╭──
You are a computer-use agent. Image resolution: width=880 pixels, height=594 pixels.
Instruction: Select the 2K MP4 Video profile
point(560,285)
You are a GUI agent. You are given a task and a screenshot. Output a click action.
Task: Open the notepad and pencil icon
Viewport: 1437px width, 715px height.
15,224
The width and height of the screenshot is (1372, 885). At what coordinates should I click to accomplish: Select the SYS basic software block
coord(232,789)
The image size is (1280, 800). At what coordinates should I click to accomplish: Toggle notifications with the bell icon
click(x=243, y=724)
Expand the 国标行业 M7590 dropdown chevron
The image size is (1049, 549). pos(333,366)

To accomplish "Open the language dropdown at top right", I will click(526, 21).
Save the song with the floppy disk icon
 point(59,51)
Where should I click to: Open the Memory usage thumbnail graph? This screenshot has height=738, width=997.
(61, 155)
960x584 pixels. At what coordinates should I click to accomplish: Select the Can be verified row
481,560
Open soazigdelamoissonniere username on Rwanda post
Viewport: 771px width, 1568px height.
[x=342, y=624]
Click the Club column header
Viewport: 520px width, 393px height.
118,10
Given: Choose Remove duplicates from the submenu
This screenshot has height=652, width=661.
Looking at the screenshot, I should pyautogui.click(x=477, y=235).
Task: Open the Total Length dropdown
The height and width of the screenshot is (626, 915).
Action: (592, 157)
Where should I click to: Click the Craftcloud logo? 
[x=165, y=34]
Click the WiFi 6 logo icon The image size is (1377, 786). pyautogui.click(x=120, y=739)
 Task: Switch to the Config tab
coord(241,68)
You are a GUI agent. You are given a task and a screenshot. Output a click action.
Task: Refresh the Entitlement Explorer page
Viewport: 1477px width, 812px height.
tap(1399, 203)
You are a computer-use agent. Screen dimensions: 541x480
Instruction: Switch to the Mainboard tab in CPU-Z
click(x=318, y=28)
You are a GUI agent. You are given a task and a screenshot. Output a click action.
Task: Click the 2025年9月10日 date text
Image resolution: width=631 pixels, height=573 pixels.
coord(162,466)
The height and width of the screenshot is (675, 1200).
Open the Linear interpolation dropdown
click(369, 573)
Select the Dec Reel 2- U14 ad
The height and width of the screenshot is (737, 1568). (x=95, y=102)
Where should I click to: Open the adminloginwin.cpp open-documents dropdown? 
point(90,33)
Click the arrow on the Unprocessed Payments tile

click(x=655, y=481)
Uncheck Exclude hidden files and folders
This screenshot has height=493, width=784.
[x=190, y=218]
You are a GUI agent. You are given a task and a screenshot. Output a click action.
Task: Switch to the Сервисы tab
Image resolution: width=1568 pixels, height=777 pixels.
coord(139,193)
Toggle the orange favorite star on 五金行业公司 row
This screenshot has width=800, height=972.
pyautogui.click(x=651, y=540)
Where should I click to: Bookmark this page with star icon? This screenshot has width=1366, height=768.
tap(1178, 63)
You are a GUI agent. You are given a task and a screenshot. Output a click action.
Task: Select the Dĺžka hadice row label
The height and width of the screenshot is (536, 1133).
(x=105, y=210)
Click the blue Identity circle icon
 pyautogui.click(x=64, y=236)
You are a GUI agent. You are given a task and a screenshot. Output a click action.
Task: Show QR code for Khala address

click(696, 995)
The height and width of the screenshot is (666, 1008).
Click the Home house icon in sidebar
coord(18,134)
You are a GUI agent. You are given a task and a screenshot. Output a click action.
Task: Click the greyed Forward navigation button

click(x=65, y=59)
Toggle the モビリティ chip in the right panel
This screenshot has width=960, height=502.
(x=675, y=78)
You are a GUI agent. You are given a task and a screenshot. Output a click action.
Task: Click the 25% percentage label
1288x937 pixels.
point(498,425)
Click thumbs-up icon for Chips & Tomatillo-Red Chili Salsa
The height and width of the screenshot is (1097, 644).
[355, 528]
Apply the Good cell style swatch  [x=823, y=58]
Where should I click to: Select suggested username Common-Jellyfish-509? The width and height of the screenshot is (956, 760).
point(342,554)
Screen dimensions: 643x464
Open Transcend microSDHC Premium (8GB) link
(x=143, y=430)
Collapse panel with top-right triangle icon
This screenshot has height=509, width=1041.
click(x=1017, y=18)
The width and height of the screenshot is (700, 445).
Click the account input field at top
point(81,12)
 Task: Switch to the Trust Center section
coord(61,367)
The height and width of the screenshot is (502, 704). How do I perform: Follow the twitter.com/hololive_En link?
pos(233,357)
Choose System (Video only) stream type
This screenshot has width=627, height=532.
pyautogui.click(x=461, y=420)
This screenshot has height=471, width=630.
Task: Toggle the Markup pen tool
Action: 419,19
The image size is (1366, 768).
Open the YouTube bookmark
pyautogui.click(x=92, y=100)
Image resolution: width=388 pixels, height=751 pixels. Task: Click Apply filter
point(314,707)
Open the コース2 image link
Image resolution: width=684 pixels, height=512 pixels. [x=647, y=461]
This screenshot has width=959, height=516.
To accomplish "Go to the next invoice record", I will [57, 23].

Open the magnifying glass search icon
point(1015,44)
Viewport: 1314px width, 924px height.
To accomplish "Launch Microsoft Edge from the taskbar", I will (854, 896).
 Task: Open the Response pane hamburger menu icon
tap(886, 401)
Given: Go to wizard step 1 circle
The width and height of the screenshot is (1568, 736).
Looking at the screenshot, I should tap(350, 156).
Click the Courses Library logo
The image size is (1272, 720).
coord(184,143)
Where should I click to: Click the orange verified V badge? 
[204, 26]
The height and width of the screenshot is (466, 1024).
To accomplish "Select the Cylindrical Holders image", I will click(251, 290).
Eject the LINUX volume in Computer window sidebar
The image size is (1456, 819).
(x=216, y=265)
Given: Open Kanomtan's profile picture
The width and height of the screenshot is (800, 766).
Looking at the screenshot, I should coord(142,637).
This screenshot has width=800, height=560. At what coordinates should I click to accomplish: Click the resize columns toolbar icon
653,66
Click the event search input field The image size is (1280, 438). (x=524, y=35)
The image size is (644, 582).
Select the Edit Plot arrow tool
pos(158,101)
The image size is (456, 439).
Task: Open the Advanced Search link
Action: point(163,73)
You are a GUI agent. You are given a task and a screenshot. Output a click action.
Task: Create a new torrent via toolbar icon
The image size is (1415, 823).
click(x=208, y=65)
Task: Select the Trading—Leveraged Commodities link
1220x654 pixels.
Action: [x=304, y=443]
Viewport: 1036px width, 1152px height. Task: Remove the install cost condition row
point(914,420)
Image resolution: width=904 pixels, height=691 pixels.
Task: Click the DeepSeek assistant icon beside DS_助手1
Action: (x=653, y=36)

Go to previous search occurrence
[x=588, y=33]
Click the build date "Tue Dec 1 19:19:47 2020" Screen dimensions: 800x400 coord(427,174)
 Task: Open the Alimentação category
╰──
▸ **Task prompt**
In the listing above, find the line with "The width and height of the screenshot is (1568, 736)." and the line with "The image size is (644, 582)."; set down exactly those two lines and every line between them, nothing more.

▸ **Exercise response**
The width and height of the screenshot is (1568, 736).
Looking at the screenshot, I should tap(350, 156).
Click the Courses Library logo
The image size is (1272, 720).
coord(184,143)
Where should I click to: Click the orange verified V badge? 
[204, 26]
The height and width of the screenshot is (466, 1024).
To accomplish "Select the Cylindrical Holders image", I will click(251, 290).
Eject the LINUX volume in Computer window sidebar
The image size is (1456, 819).
(x=216, y=265)
Given: Open Kanomtan's profile picture
The width and height of the screenshot is (800, 766).
Looking at the screenshot, I should coord(142,637).
This screenshot has width=800, height=560. At what coordinates should I click to accomplish: Click the resize columns toolbar icon
653,66
Click the event search input field The image size is (1280, 438). (x=524, y=35)
The image size is (644, 582).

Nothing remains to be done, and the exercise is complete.